/---
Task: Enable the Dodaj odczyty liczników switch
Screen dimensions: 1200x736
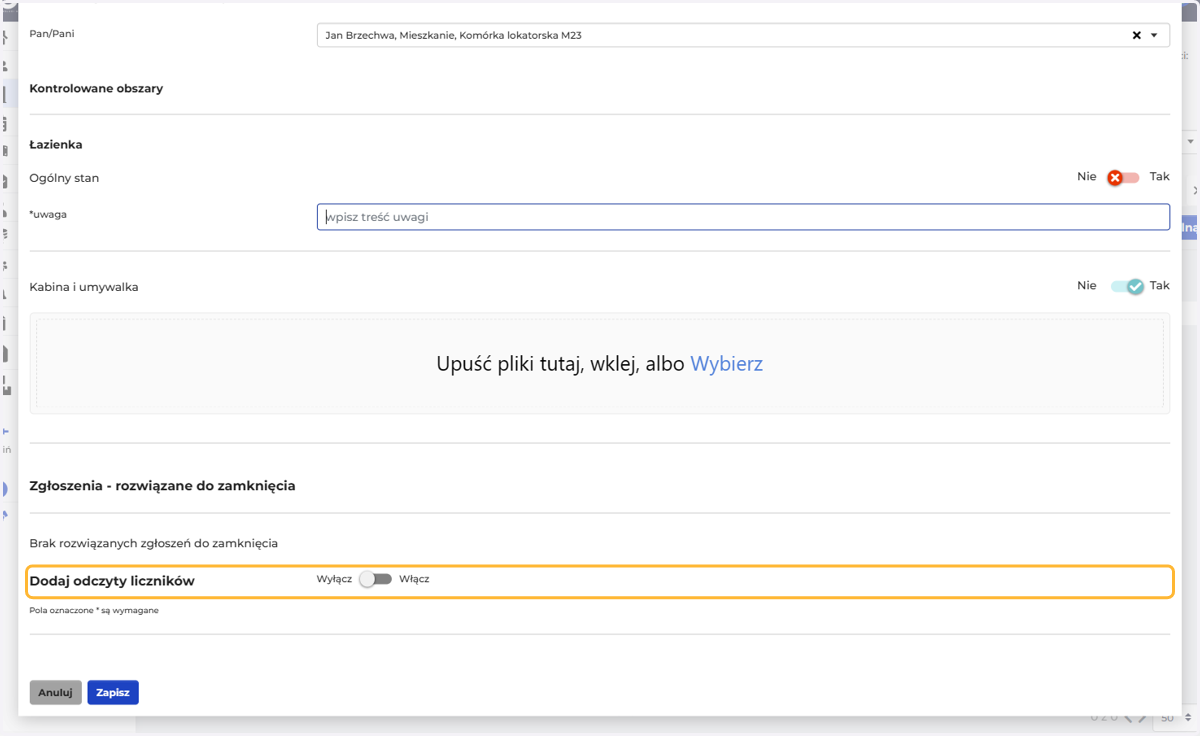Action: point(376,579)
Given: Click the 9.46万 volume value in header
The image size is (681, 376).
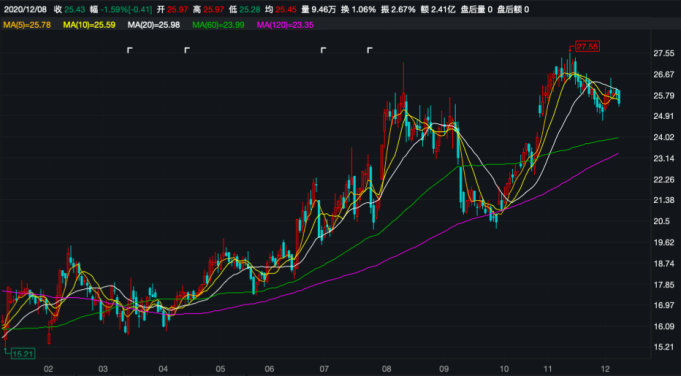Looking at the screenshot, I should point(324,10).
\---
Copy out both entries above word for word, omitting the pictures.

Task: Enable the Dodaj odczyty liczników switch
Screen dimensions: 1200x736
Action: point(376,579)
Given: Click the 9.46万 volume value in header
The image size is (681, 376).
Looking at the screenshot, I should point(324,10).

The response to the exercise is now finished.